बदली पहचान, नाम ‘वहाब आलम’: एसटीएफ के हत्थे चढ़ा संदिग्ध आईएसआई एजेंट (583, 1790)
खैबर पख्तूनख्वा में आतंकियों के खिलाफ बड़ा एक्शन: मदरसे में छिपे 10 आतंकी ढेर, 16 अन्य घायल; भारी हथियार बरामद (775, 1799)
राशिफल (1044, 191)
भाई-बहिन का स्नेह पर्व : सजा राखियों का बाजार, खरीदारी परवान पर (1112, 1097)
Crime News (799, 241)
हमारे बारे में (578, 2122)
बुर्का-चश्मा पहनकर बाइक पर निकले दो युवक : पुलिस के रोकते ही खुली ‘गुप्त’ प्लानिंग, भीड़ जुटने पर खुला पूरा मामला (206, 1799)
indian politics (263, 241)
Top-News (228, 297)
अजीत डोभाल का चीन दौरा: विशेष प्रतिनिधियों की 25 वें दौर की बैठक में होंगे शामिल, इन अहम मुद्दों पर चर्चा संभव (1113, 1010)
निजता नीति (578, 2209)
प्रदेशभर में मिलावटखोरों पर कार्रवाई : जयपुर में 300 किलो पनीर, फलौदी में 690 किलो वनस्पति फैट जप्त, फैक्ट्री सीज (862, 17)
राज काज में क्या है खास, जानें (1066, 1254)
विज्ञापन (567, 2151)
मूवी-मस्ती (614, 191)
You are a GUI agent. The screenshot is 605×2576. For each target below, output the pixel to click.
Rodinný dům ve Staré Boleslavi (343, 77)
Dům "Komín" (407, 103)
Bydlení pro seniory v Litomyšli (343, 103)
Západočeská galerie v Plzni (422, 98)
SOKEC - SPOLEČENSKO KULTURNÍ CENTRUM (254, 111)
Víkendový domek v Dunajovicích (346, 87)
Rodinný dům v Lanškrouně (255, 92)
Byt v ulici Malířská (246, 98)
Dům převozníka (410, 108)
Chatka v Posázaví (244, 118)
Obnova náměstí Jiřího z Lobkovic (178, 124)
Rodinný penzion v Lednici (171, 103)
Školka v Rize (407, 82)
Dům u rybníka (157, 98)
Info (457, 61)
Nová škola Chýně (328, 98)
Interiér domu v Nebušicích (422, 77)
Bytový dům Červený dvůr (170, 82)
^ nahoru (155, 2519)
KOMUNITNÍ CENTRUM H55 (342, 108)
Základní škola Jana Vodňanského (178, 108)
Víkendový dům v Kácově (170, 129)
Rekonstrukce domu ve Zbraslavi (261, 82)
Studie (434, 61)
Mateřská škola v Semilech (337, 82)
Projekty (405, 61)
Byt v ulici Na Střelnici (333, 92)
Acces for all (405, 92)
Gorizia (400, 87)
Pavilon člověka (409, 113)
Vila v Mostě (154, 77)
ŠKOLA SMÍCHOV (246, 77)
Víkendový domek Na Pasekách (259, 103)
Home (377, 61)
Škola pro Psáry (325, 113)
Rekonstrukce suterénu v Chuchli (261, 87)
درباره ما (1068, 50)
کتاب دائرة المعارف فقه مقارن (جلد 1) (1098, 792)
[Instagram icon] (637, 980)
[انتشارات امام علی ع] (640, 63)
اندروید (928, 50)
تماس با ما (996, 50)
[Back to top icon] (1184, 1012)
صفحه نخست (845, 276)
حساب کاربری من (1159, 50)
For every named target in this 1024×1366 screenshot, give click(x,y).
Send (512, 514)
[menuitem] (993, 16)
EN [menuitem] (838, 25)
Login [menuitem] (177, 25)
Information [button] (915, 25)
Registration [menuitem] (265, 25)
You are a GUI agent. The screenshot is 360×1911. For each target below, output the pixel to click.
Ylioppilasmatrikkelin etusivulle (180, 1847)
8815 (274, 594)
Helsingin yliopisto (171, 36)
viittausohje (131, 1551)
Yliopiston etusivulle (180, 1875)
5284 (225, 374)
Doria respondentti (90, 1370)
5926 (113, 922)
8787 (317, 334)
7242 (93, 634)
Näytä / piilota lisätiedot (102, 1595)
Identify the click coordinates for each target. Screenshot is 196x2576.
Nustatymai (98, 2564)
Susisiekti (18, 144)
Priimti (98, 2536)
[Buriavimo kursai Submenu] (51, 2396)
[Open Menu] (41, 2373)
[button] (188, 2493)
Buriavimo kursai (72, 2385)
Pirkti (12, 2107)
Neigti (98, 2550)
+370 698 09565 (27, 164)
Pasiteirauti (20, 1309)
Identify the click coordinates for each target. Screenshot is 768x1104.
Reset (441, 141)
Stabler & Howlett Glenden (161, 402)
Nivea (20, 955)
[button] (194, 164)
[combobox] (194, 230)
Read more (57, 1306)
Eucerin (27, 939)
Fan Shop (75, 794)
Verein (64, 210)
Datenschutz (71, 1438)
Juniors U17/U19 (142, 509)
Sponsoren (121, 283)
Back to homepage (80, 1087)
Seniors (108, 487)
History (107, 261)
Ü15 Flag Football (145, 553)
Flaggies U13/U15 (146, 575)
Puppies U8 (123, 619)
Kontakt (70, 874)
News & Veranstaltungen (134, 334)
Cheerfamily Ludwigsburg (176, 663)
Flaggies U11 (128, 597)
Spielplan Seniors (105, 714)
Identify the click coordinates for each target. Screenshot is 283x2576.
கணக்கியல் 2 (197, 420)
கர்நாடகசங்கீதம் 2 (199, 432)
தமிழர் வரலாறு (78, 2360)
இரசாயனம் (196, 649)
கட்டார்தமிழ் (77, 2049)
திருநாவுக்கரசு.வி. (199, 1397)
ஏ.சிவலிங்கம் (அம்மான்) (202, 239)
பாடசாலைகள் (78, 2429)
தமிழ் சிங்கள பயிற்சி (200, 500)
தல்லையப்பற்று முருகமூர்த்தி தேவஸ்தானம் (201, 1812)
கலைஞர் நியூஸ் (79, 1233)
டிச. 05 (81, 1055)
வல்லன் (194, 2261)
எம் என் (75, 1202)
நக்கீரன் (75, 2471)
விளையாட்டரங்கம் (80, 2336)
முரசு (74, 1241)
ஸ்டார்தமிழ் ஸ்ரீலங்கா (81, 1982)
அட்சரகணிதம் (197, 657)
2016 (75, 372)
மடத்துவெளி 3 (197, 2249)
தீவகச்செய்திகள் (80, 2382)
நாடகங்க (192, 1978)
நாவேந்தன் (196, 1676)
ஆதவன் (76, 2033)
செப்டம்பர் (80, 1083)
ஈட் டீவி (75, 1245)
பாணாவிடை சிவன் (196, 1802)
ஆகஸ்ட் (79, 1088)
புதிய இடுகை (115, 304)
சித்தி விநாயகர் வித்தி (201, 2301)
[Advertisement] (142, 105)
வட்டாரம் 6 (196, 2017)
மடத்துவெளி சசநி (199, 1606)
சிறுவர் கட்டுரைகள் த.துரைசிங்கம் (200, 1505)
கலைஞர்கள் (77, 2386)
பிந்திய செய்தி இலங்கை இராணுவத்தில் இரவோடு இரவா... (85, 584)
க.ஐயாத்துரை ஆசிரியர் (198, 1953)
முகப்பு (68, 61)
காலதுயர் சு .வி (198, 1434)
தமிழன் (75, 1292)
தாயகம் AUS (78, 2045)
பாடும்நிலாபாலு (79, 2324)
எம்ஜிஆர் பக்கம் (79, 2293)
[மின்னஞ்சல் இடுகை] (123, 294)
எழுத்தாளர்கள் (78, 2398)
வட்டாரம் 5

+ + + +

• Exercise instructions
Reproduce, word for word and in full, only the lines above that start at the line with "मूवी-मस्ती (614, 191)" and run through the line with "Obnova náměstí Jiřího z Lobkovic (178, 124)", both ends included.

• Response for this exercise
मूवी-मस्ती (614, 191)
You are a GUI agent. The screenshot is 605×2576. For each target below, output the pixel to click.
Rodinný dům ve Staré Boleslavi (343, 77)
Dům "Komín" (407, 103)
Bydlení pro seniory v Litomyšli (343, 103)
Západočeská galerie v Plzni (422, 98)
SOKEC - SPOLEČENSKO KULTURNÍ CENTRUM (254, 111)
Víkendový domek v Dunajovicích (346, 87)
Rodinný dům v Lanškrouně (255, 92)
Byt v ulici Malířská (246, 98)
Dům převozníka (410, 108)
Chatka v Posázaví (244, 118)
Obnova náměstí Jiřího z Lobkovic (178, 124)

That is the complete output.